◆ What is being asked
Give back exactly the lines of the material below that start at the line containing "Identify the click" and end at the line containing "Products (188, 60)", and no others.

◆ Information provided
──────────
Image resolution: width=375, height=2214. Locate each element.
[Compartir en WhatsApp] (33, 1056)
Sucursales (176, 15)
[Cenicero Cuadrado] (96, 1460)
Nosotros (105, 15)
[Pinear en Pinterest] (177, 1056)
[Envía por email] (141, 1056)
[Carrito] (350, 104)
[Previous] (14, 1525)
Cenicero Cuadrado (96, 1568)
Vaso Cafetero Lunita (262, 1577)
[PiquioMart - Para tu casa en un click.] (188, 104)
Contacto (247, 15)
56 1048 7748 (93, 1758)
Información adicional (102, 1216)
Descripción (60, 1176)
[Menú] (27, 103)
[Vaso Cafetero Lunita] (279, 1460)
──────────
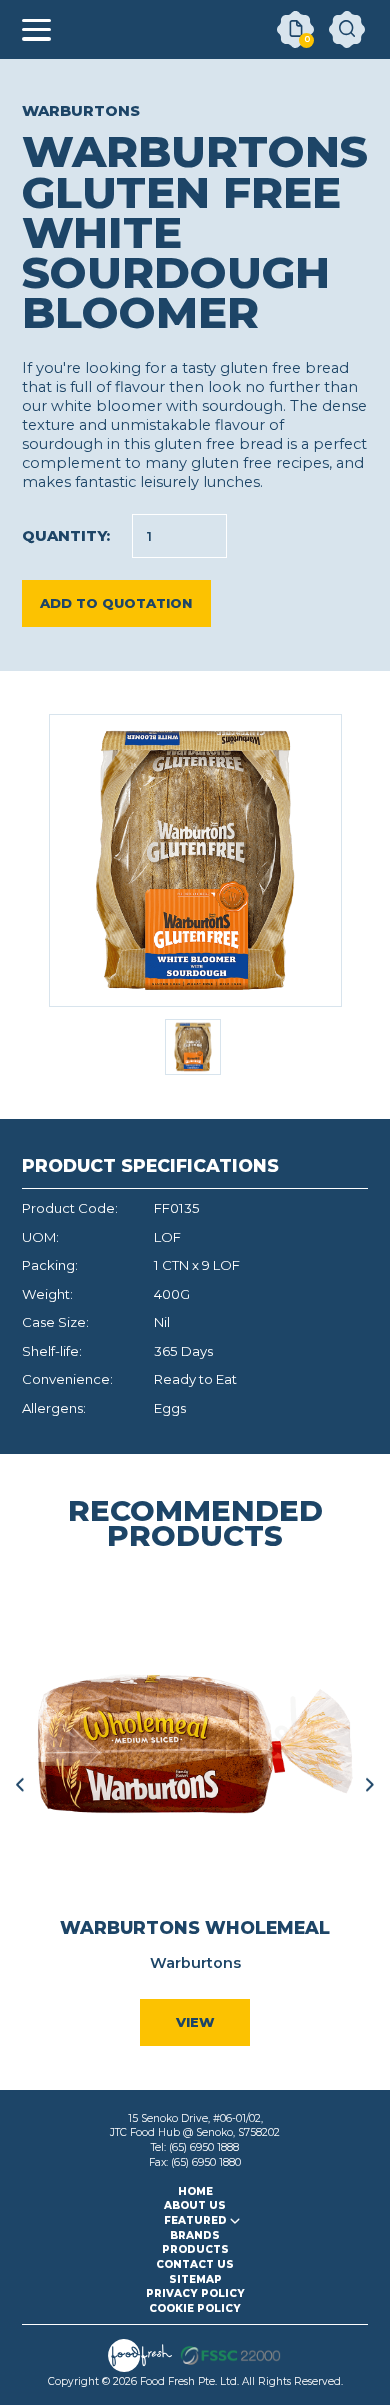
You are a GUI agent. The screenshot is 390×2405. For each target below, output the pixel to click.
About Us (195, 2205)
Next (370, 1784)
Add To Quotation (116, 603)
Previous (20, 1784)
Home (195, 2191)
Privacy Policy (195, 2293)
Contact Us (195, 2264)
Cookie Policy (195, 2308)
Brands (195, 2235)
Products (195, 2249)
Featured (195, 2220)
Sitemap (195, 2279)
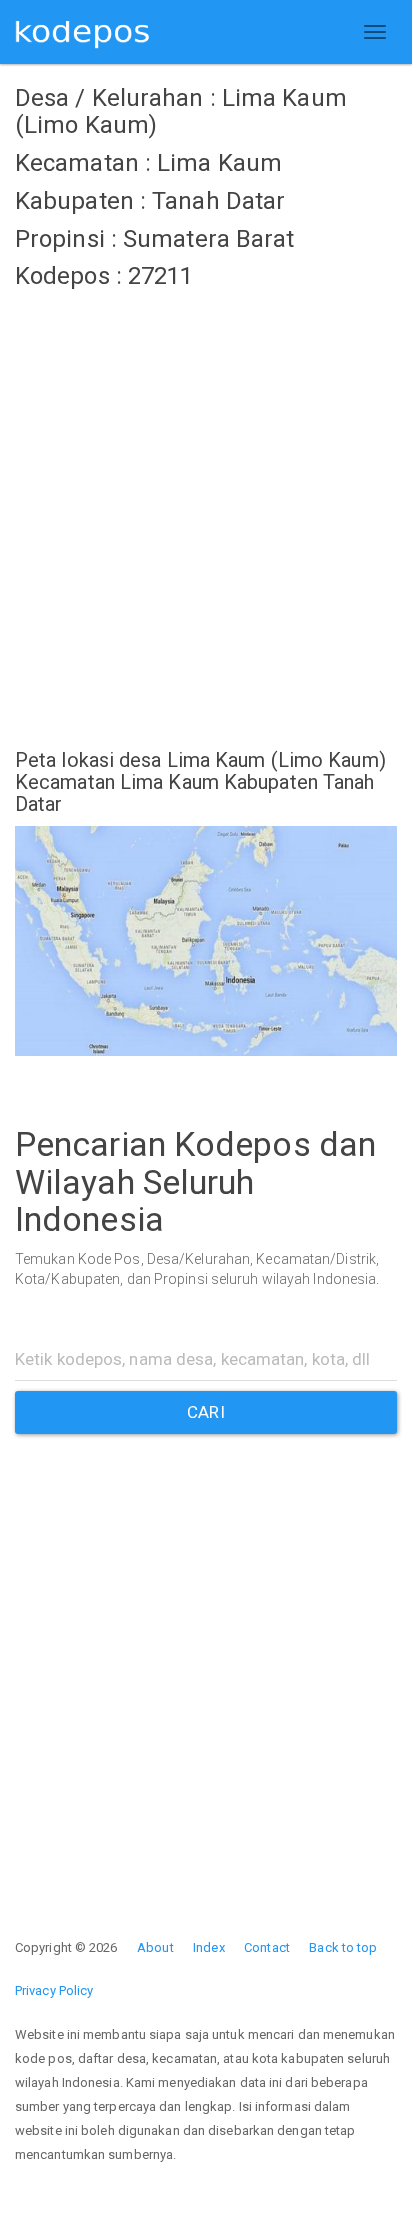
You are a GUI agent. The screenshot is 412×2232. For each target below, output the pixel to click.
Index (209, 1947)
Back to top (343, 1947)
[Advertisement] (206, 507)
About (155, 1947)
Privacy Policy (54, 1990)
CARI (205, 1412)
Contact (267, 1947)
──────────
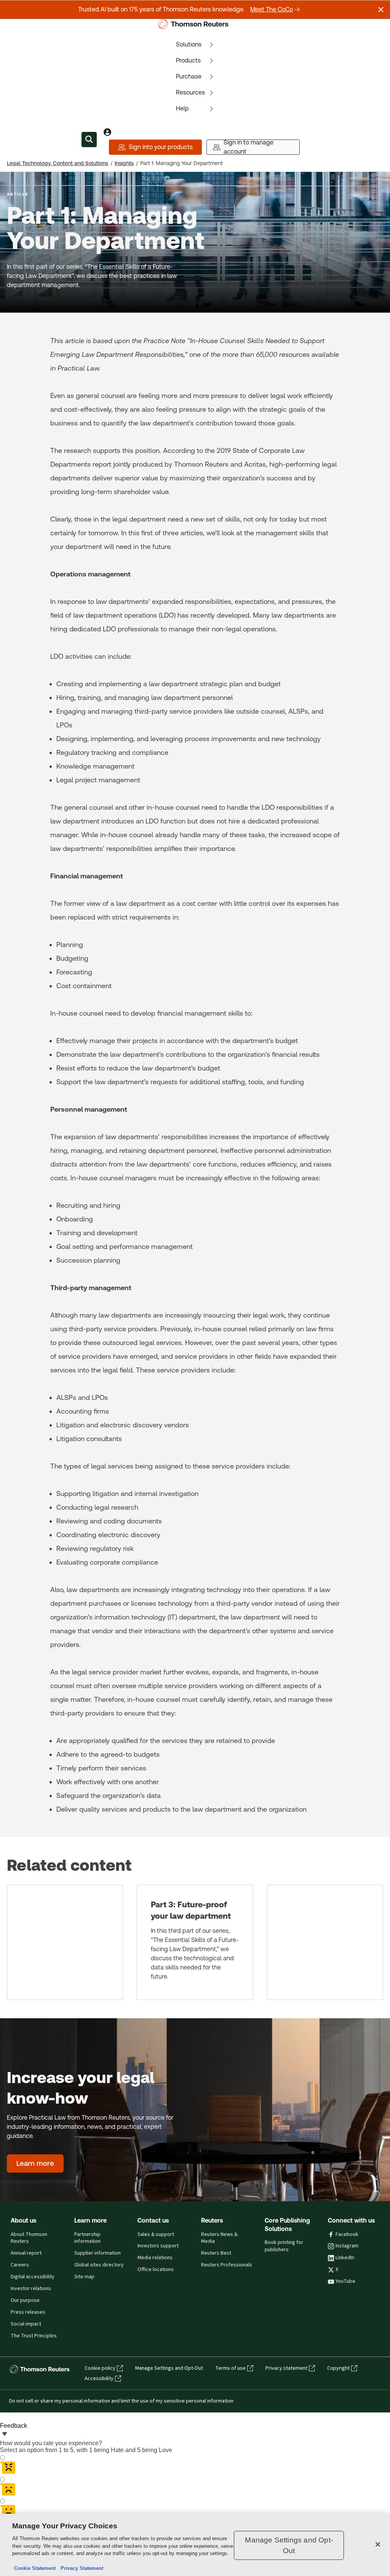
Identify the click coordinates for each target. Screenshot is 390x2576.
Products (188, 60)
──────────
◆ Response to the task
Identify the click coordinates for each target. Screenshot is 390x2576.
Products (188, 60)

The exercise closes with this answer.